## Data rows
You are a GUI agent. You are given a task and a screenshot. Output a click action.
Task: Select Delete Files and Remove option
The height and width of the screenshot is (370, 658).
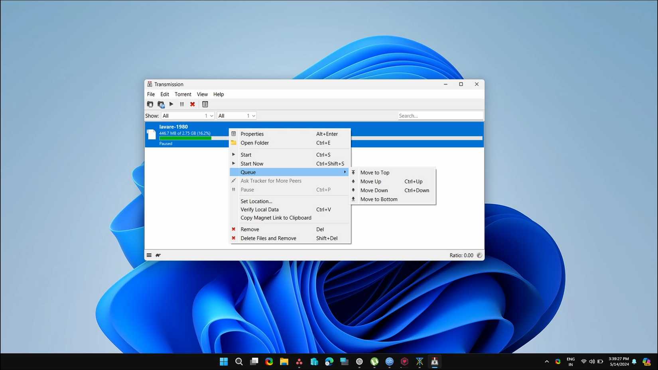pyautogui.click(x=268, y=238)

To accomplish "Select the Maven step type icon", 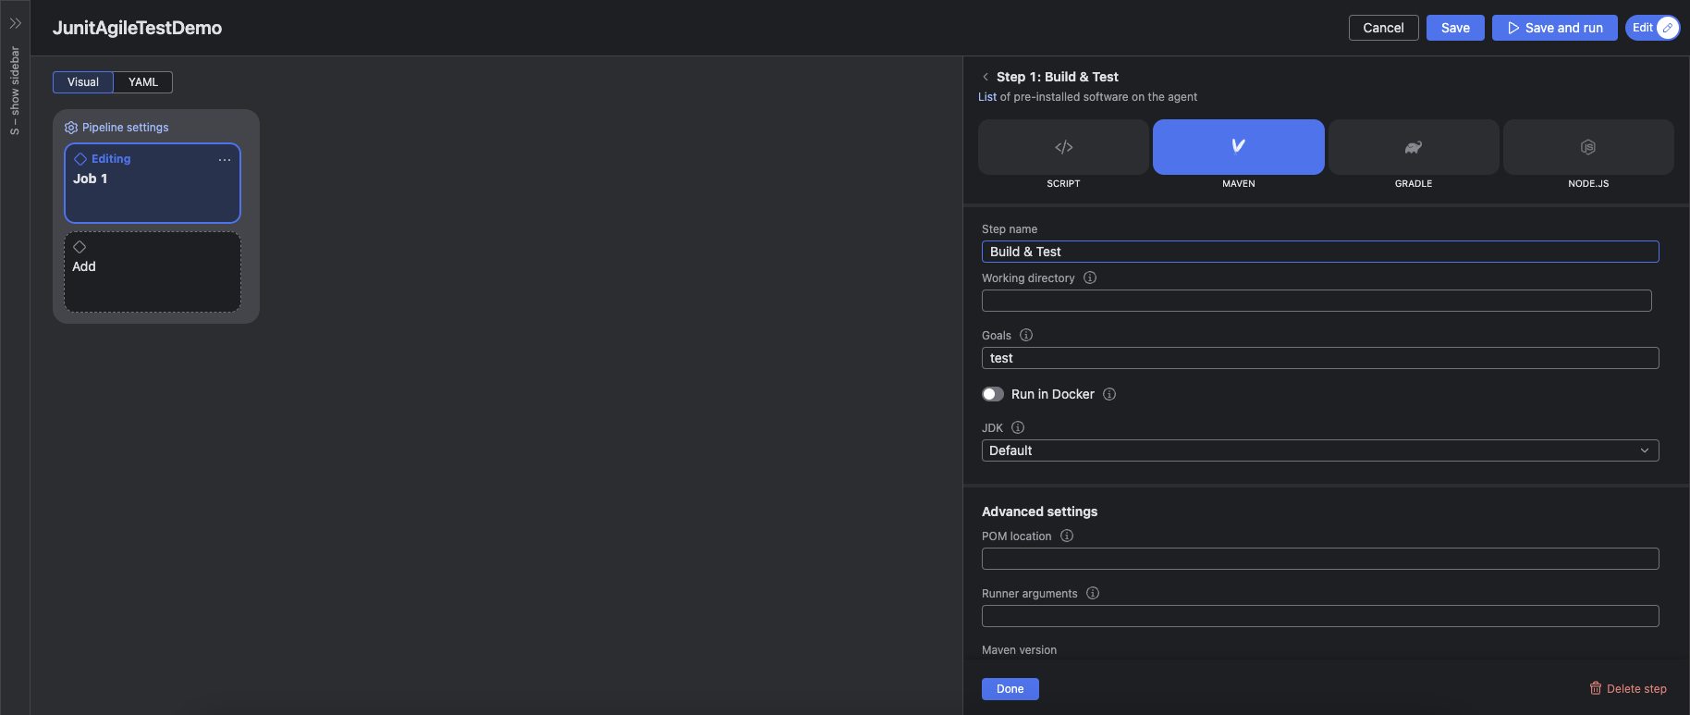I will coord(1238,147).
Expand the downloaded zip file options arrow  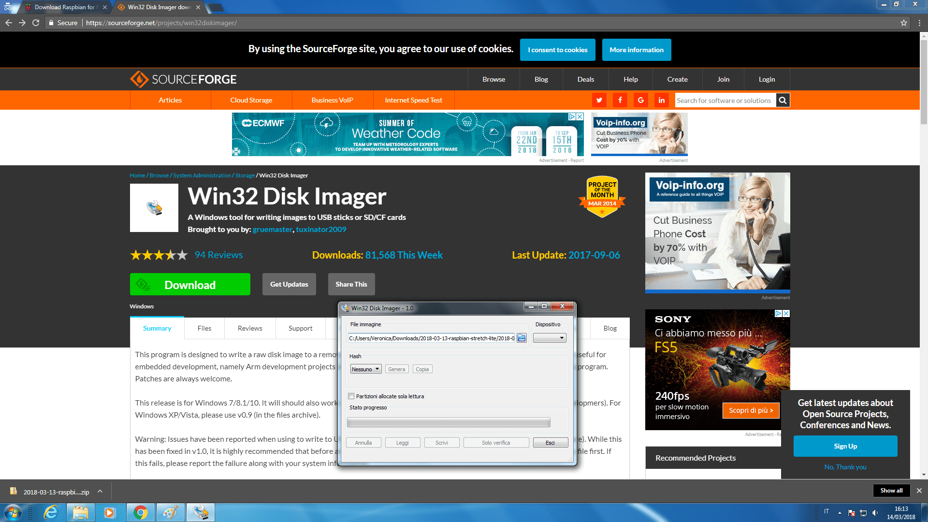pos(100,492)
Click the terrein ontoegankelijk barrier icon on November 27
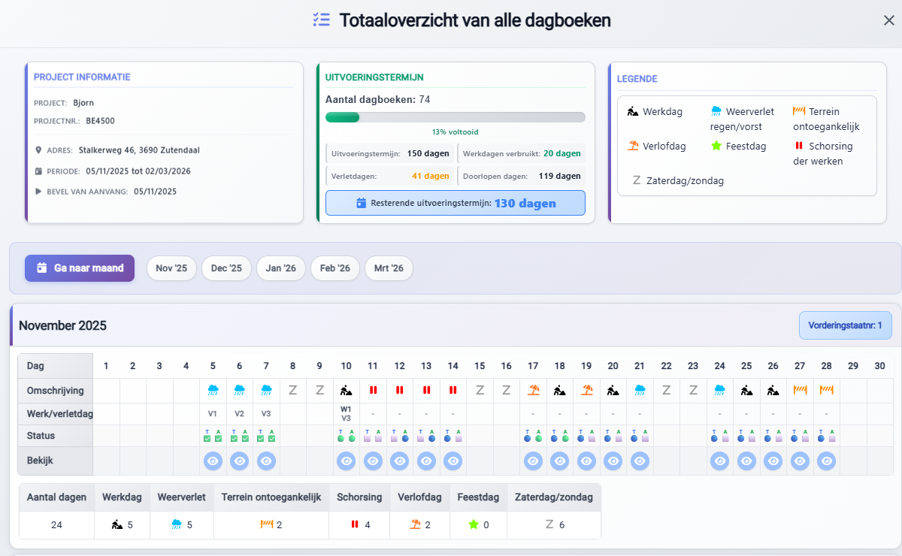The width and height of the screenshot is (902, 556). 799,390
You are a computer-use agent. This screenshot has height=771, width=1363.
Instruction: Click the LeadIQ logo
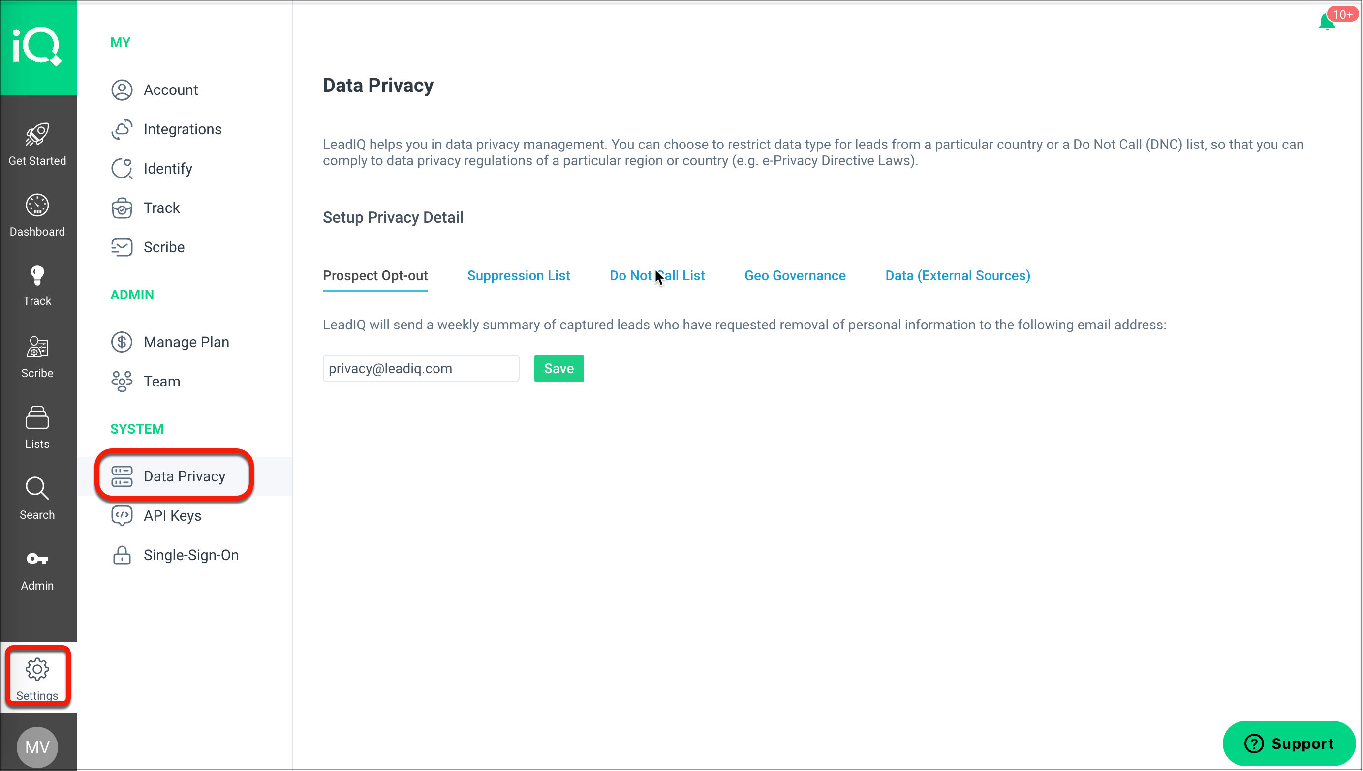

## Problem requirements
Count the lines in the listing above that contain the string "agent". Reply with the number alone.

## Written answer
2